Overall, all sausage subgroups received favorable scores from the sensory panel, ranging from 5.3 to 7, regarding overall acceptability. These results demonstrate the acceptability of the treated Sremska DFS and suggest good market potential.
4. Conclusions
The traditional Serbian dry-fermented sausage, Sremska, was evaluated after storage concerning nitrite presence, starter culture, and pasteurization by mild heat treatment. Microbial populations in all dry-fermented sausage samples, regardless of processing conditions, were at levels that supported product quality. Enterobacteria persisted through ripening and storage at low levels in unpasteurized sausages, while pasteurization eliminated them. A moderate level of biogenic amines indicated good product quality, although higher levels appeared in sausages without nitrite than with. Pasteurization limited biogenic amine formation during storage. TBARS levels were low across all samples, and neither nitrite omission nor pasteurization changed TBARS values. Higher TBARS levels were seen in sausages with starter culture, suggesting these strains cause more oxidation. However, their limited activity makes them suitable for production. Neither nitrite omission nor pasteurization affected the sensory perception of dry-fermented sausages made with the starter culture. In samples without a starter, the absence of nitrite slightly lowered acceptability, but mild heat treatment generally improved it. All dry-fermented sausage samples scored well overall.
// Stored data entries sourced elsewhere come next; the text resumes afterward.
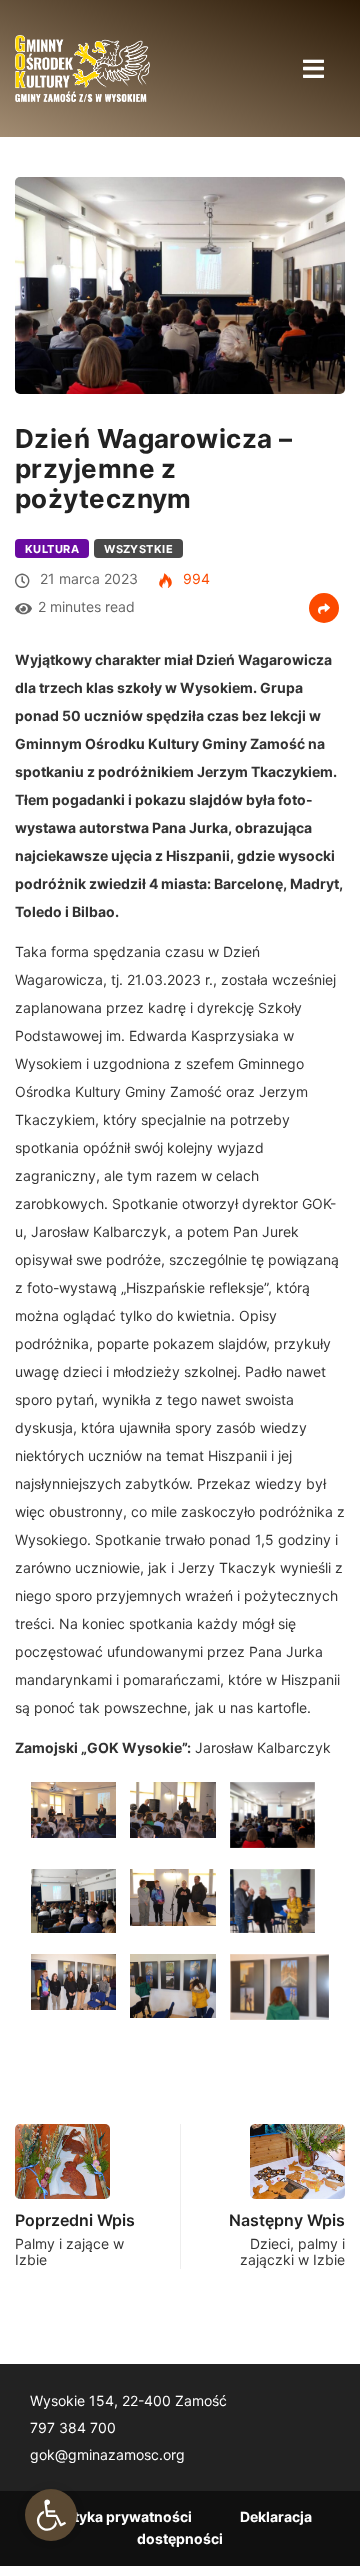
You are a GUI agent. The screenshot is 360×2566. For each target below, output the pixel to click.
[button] (51, 2515)
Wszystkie (138, 549)
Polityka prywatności (120, 2516)
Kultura (52, 549)
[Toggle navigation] (313, 68)
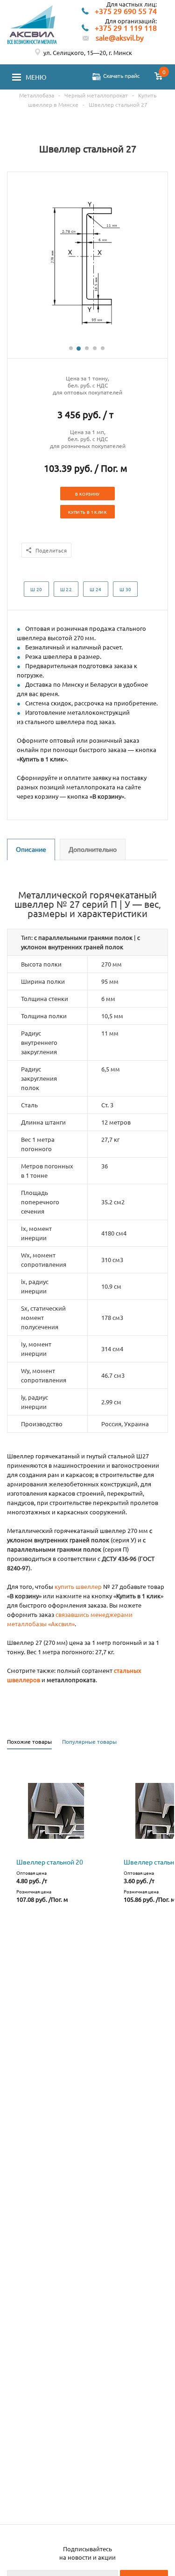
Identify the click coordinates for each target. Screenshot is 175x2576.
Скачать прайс (121, 75)
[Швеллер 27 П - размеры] (87, 340)
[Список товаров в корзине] (158, 77)
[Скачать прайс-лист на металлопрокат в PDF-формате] (96, 77)
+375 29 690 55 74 (126, 11)
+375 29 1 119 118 (126, 28)
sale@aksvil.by (120, 37)
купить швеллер (78, 1586)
As most of the previously published works focused on the reduction in pathogens, the novelties in study findings relate to the following: mild heat treatments of nitrite-free dry fermented sausages allow the survival of useful technological microbiota, contributing to the quality of the final product; help limit biogenic amine buildup during storage; do not increase lipid oxidation reactions; and improve certain sensorial attributes. Overall, this study confirms that mild heat treatment of nitrite-free Sremska sausage is a practical step that aligns with consumer demand for safe, minimally processed food free of artificial additives, and should be of interest to both academic researchers and the meat industry.